This lovely home has three entrances. The back entrance was used for deliveries, the side door with stairs and porch was for clients/job related folks because it led straight into Mr. Clayton’s office. There was a wide verandah on each entrance with steps leading up to each door.

The main front door after the small mud room, with the original stain glass window, is still there. The butler would greet visitors at the huge outside door, but would turn them away if it was inconvenient for the large Clayton family to receive guests. They were sensitive about having private space.

The restored Clayton House Museum is a lovely Italianate style house museum with some of the Clayton’s personal artifacts and a few pieces of family furniture. All the other furniture is from the same era or are replications of items that would be found if the Claytons still lived here.

Each room throughout the house had its own fireplace for heat. When the house was restored, a forced air heating system was added.

clayton-haunted-museumFolks who come to see the tour,go around to the large back verandah to the back door. The tour starts on the left, in the back room of the house; Mr. Clayton’s home office. There is a glass case with various artifacts, like the family Bible and an encyclopedia with an article written by either William or Powell Clayton.

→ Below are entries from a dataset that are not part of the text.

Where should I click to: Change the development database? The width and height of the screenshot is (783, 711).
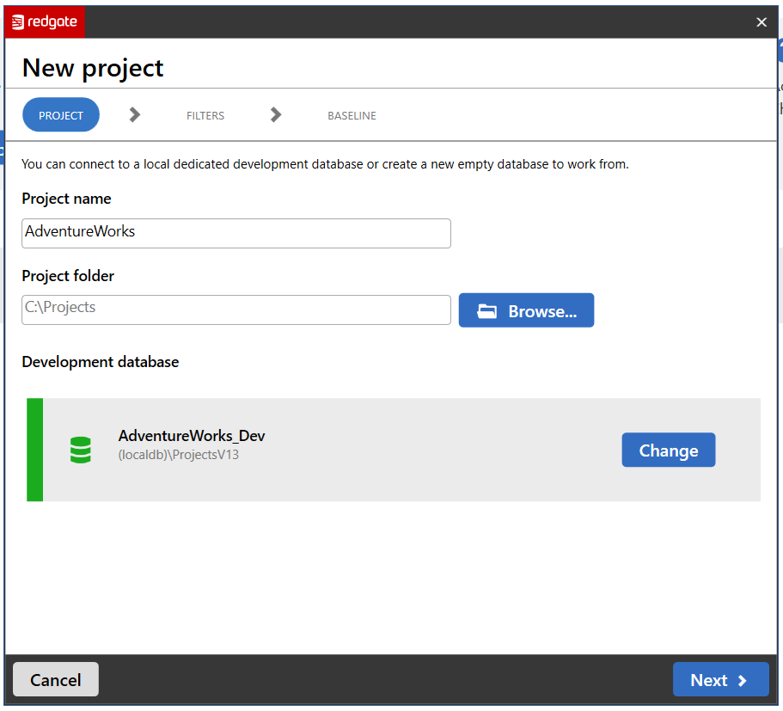click(668, 451)

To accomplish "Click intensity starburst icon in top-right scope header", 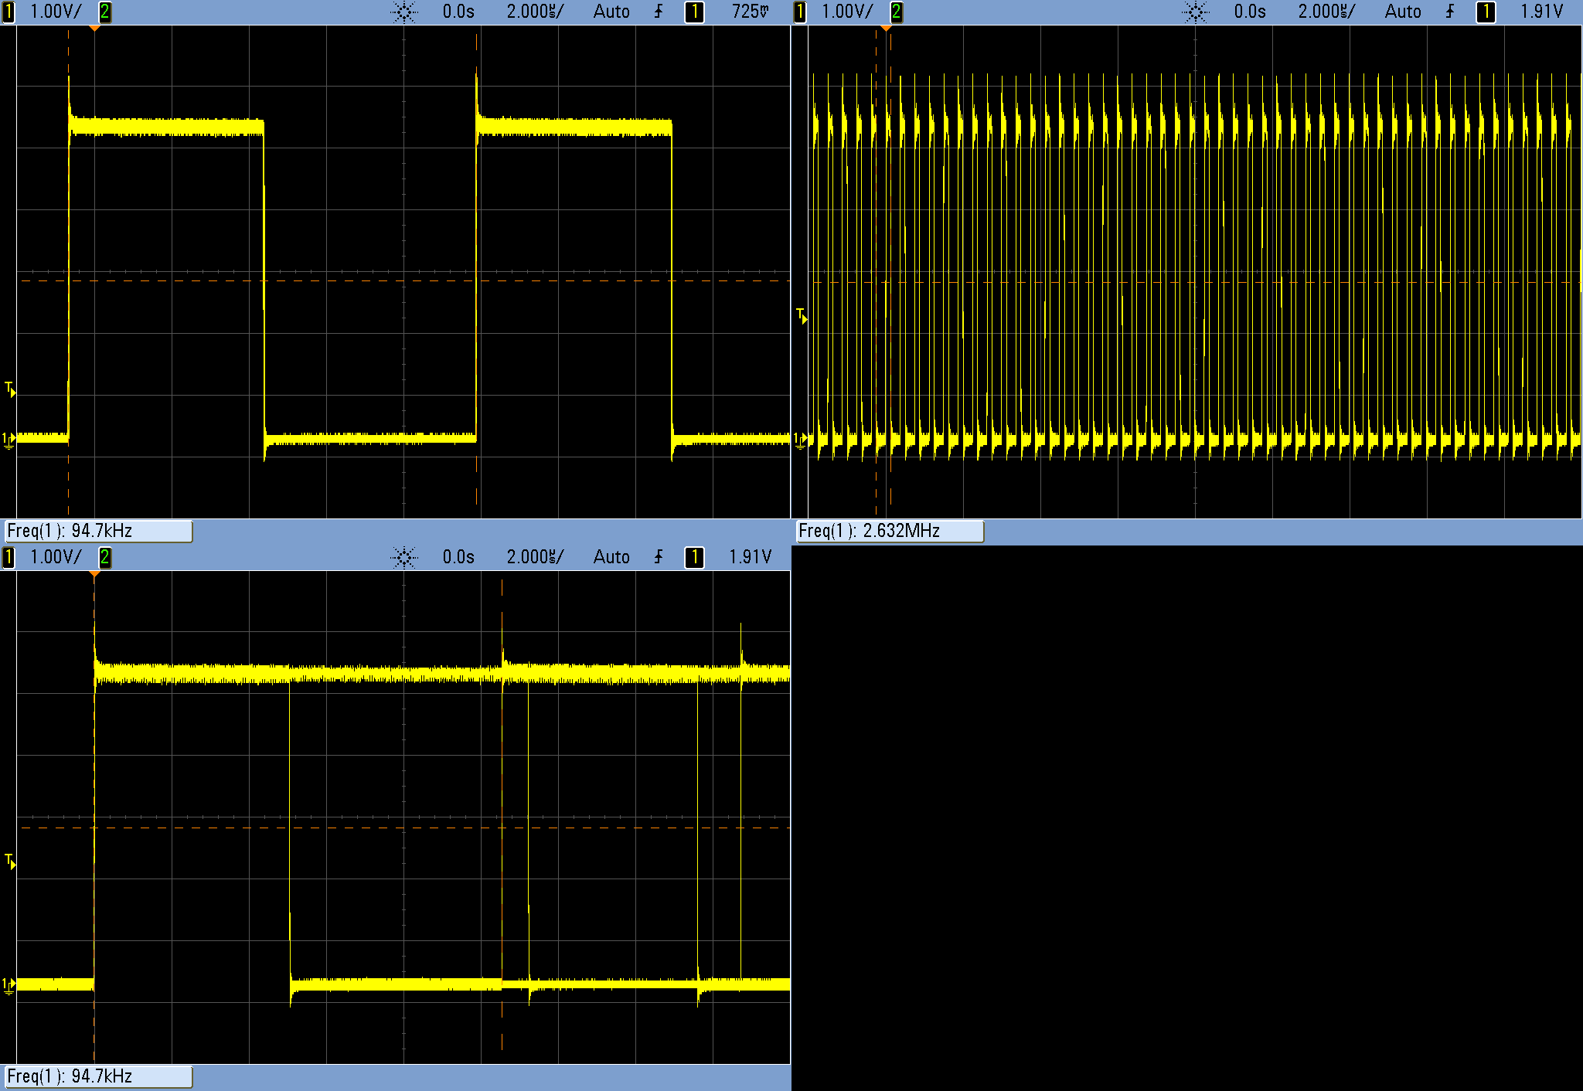I will point(1195,12).

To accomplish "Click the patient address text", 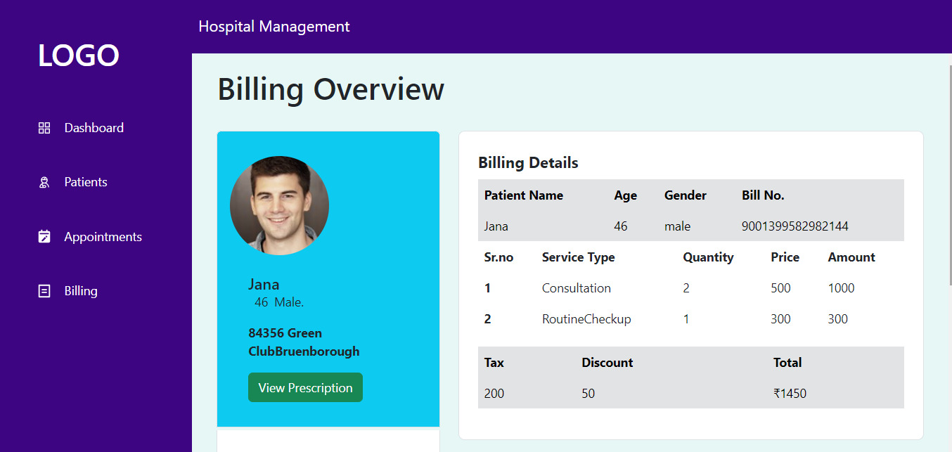I will [304, 342].
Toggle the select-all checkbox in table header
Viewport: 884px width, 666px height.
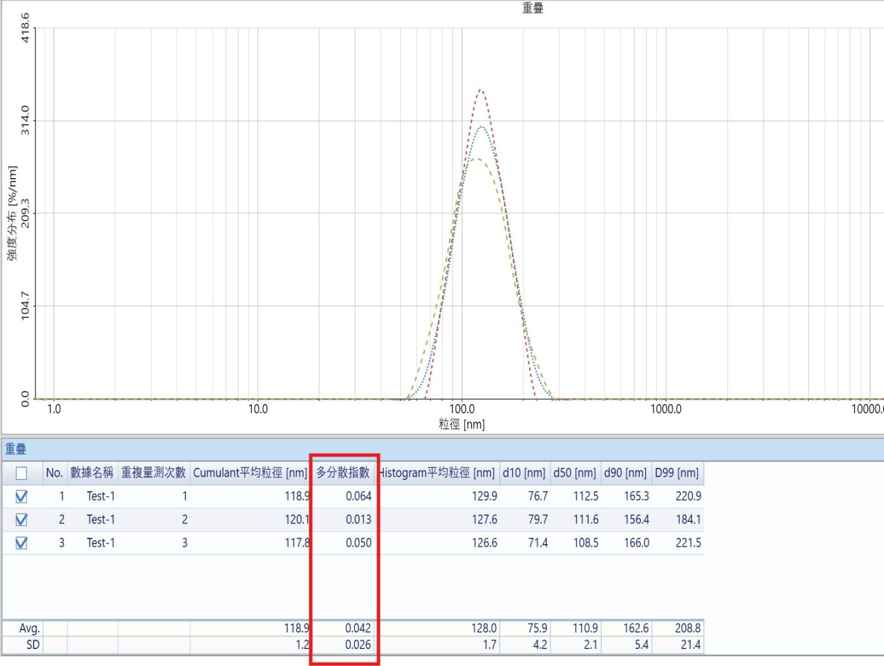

William’s original table is on display. His office has a small sofa and chairs with a table or two, looking very much like a lawyer’s office. There was a nice consulting circle consisting of this sofa and chairs arranged for a meeting with a client. Perhaps Mr. Clayton had just stepped out for a break!

On the wall above the fireplace are four portraits of the surviving Clayton brothers: District Attorney/Judge William Harrison Clayton, his twin, the Sheriff and Politician John Clayton, Governor Powell Clayton, and the eldest brother Judge Thomas Jefferson Clayton. Though only four sons survived out of ten Clayton kids, they were all self-starters with goals in mind. They were raised on the Clayton Farm in Pennsylvania, and were taught to be movers and shakers that all found powerful ways to contribute to society.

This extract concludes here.